Connections, created by Josh Wardle-inspired designer Wyna Liu and published daily by The New York Times, requires sorting 16 words into four groups sharing hidden connections. Feedback appears as colored tiles: yellow for the simplest, then green, blue and purple for the most challenging. Players get four mistakes before the game reveals answers.

On Wednesday, community reaction on Reddit's r/NYTConnections mixed triumph and frustration. One solver posted a near-perfect grid but admitted struggling with the purple group until realizing MITER referred to the bishop's ceremonial headwear. Another joked about nearly submitting a "Cinderella" category after seeing CROWN, GOWN and HORSE together, only to lose a life when it registered "one away."

Forbes and TheGamer noted the puzzle's moderate difficulty, with the chess category tripping up even seasoned players unfamiliar with piece iconography. Mashable and ComingSoon highlighted how the graduation and tedious undertaking groups felt accessible, while oversimplistic words rewarded vocabulary depth.

Strategy tips circulated quickly. Experienced connectors advised scanning for obvious clusters first — graduation regalia often jumps out — then tackling synonyms before venturing into abstract or cultural references. Avoiding premature guesses on visually similar words like CAP and CROWN helped preserve mistakes.

The game continues gaining popularity as part of the NYT Games suite alongside Wordle, Spelling Bee, Strands and the Mini Crossword. Millions play daily, tracking streaks and sharing scores on social media. Wednesday's edition reinforced Connections' appeal: it rewards general knowledge, lateral thinking and occasional niche expertise without requiring obscure trivia.

Players in Seoul and across global time zones reported similar experiences, with some finishing before morning coffee and others pondering during commutes. The puzzle's themes sparked lighthearted discussion — from reminiscing about tassel-turning ceremonies to debating whether "grind" better described work or a tedious hike.

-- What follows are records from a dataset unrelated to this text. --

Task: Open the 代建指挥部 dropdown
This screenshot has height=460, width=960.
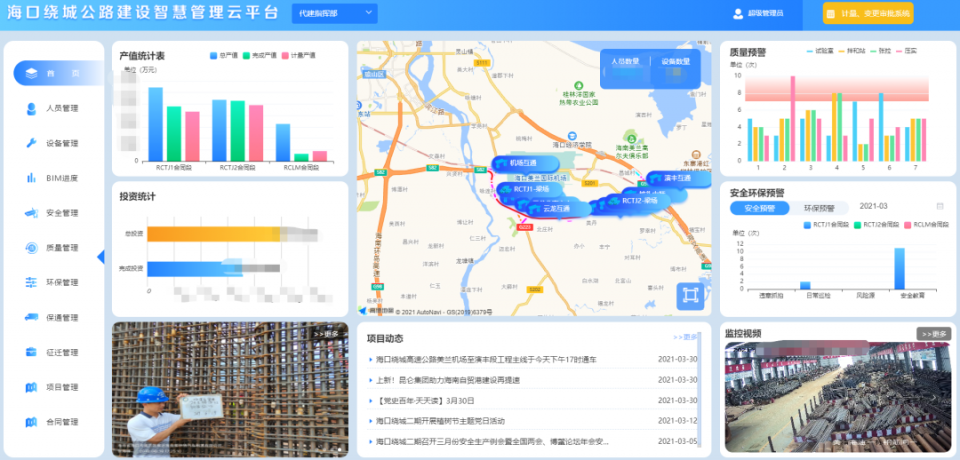Action: pos(335,13)
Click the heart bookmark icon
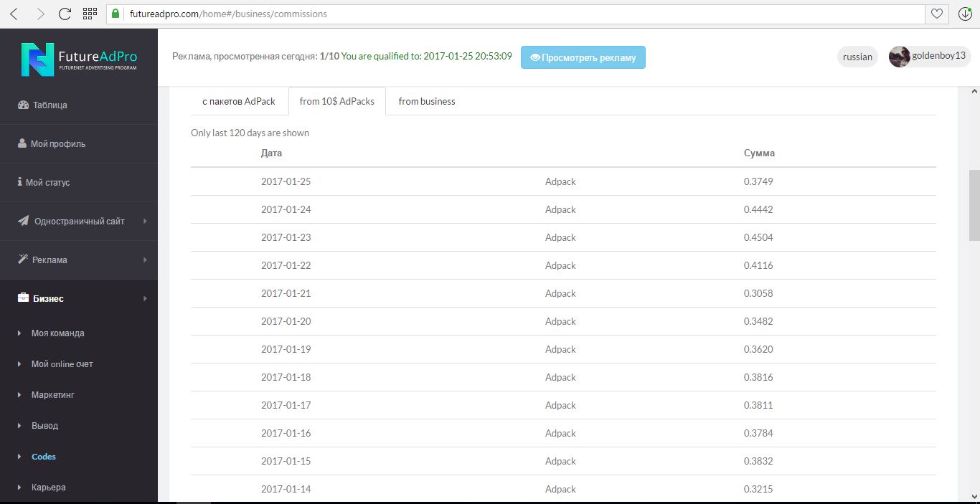Image resolution: width=980 pixels, height=504 pixels. [x=937, y=14]
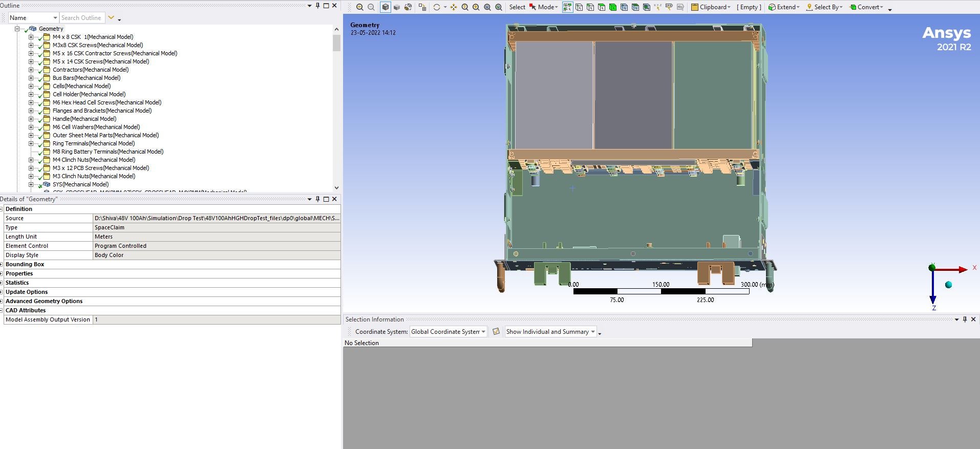
Task: Toggle the Smart Select filter
Action: pyautogui.click(x=568, y=7)
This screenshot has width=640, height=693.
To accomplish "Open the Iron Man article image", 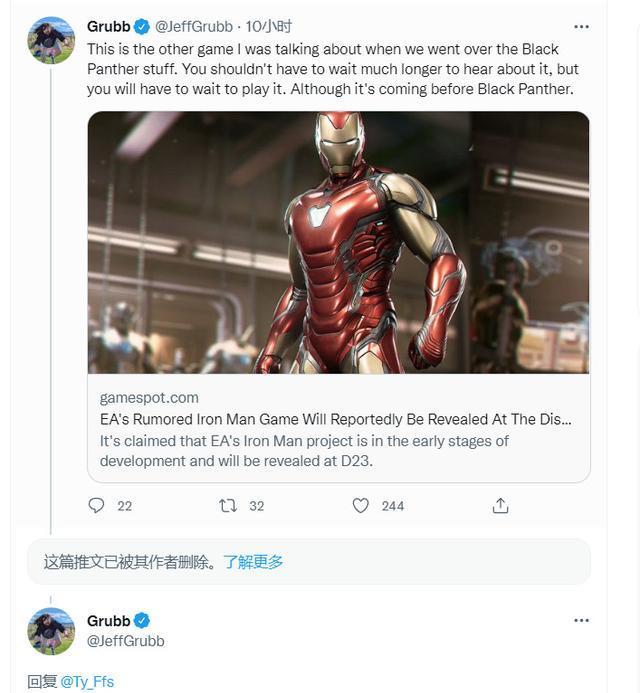I will [x=339, y=243].
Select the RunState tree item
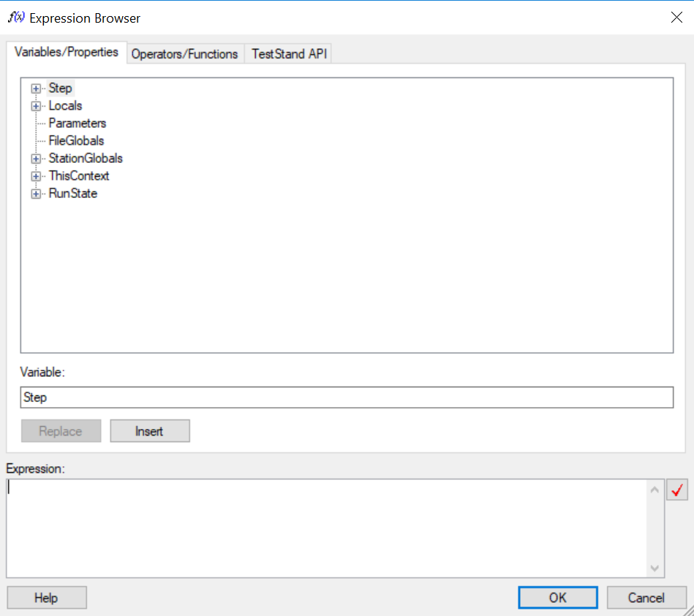 (72, 194)
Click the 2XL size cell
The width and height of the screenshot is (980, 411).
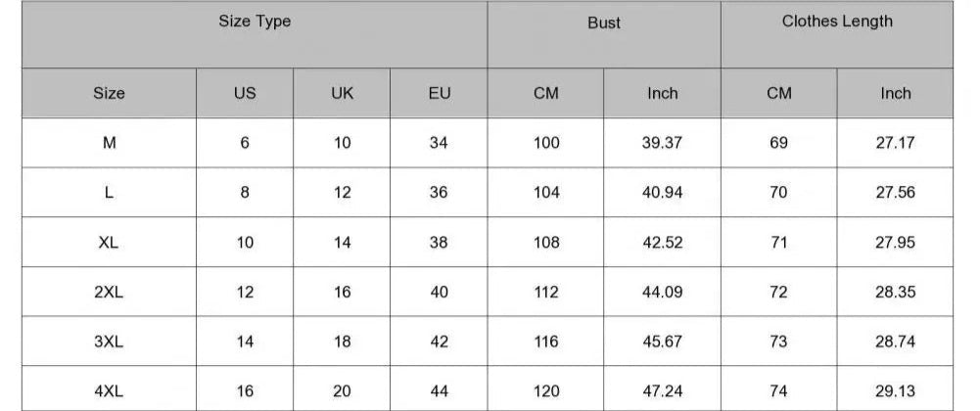109,292
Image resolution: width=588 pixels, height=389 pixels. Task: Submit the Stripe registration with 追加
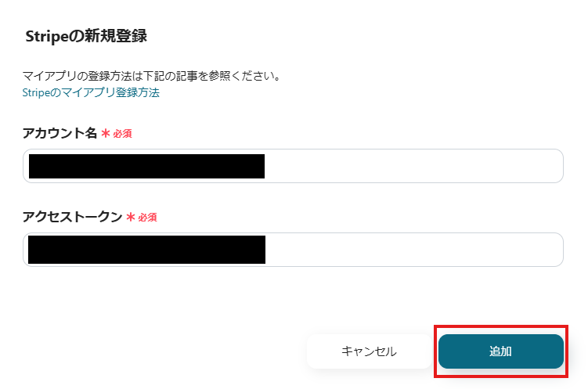(500, 351)
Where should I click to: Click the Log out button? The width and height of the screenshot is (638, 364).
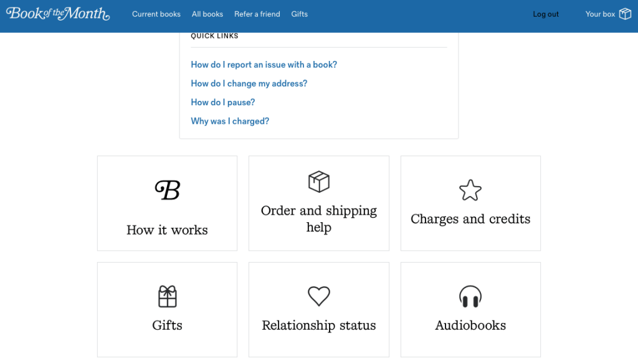[545, 14]
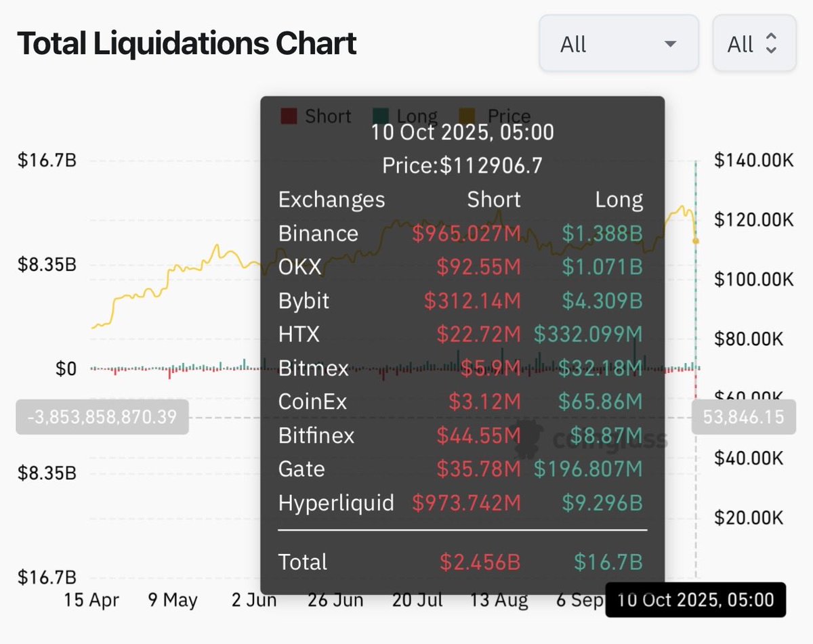Toggle the green Long legend swatch
Viewport: 813px width, 644px height.
point(380,116)
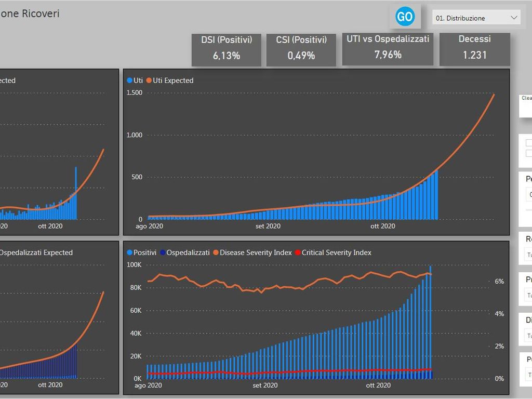The width and height of the screenshot is (532, 399).
Task: Click the Decessi KPI card
Action: (x=474, y=49)
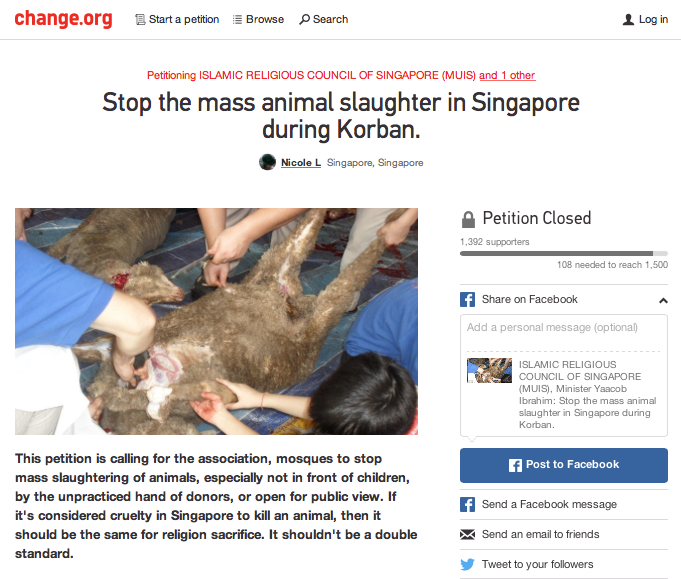Click Tweet to your followers
The image size is (681, 579).
[x=537, y=564]
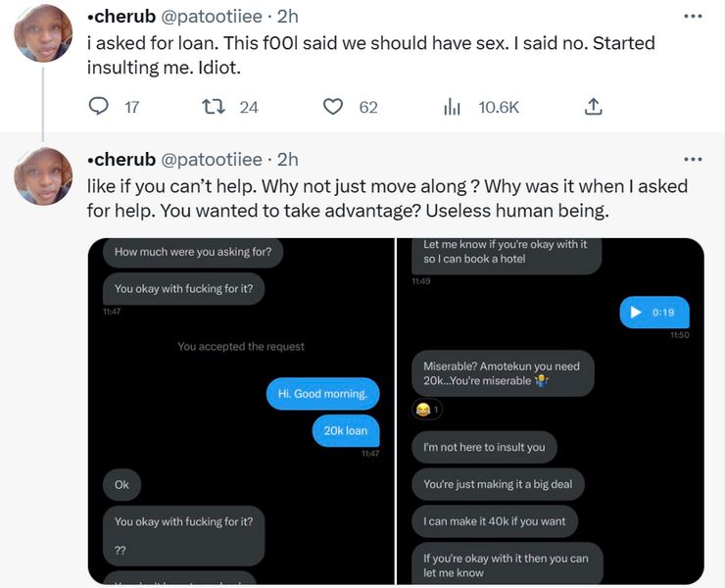Click the 2h timestamp on second tweet
The width and height of the screenshot is (725, 588).
[288, 159]
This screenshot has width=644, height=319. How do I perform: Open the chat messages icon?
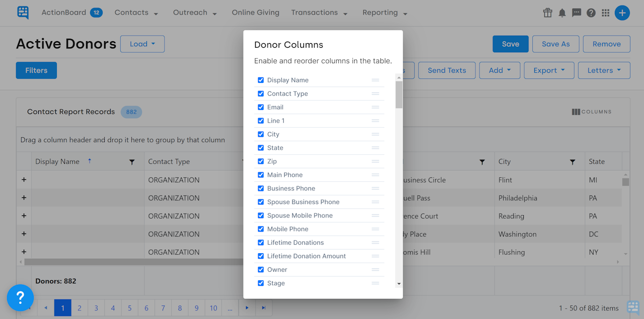(x=577, y=13)
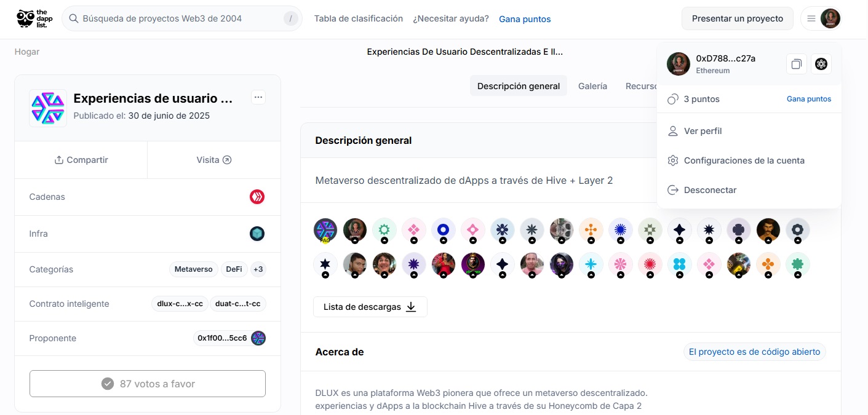Click the DLUX project logo thumbnail
The height and width of the screenshot is (415, 868).
[48, 108]
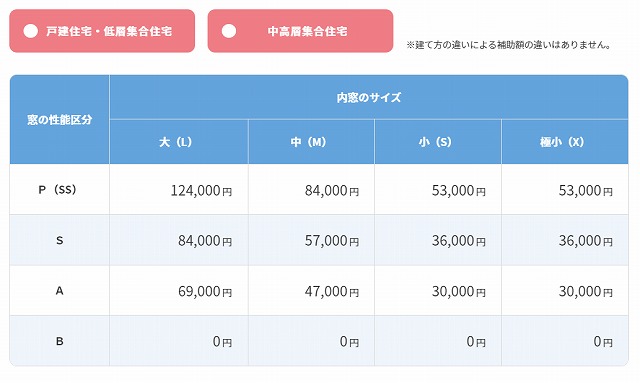Click the S grade row label
Viewport: 640px width, 383px height.
(60, 240)
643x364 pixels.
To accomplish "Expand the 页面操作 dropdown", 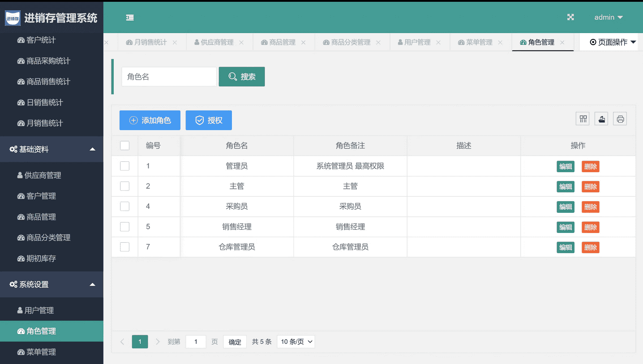I will [613, 42].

For those who missed perfect scores, consolation came from the puzzle's clever construction. The graduation set offered an uplifting start, while the chess shapes delivered an "aha" moment for many. Purple categories frequently test cultural or specialized knowledge, and Wednesday's proved no exception.

NYT Connections Companion articles provide official hints and post-solve conversation, encouraging players to scroll only after attempting the grid. Sites like TheGamer and Forbes offer additional breakdowns, including step-by-step reasoning for tricky groups.

Looking ahead, fans anticipate more inventive categories in future puzzles. Wednesday's mix of celebratory academics, mundane struggles, superficial descriptors and strategic game icons exemplified the game's range.

Whether nailed in zero mistakes or requiring all four lives, the real win lies in daily mental exercise and community camaraderie. Connections fosters vocabulary growth, pattern recognition and appreciation for language's playful side.

For tomorrow's puzzle, keep fresh eyes and consider multiple meanings. Sometimes the knight is simply a horse, and the bishop wears a miter.

As one Reddit user summed up after cracking No. 1,039: "Graduation was easy, chores felt familiar, shallow words were straightforward, but those chess pieces had me in check until the end."

The New York Times Games platform remains free for daily Connections, with subscriptions unlocking archives and ad-free play across its expanding puzzle collection. With its balance of challenge and satisfaction, Connections shows no signs of slowing in 2026.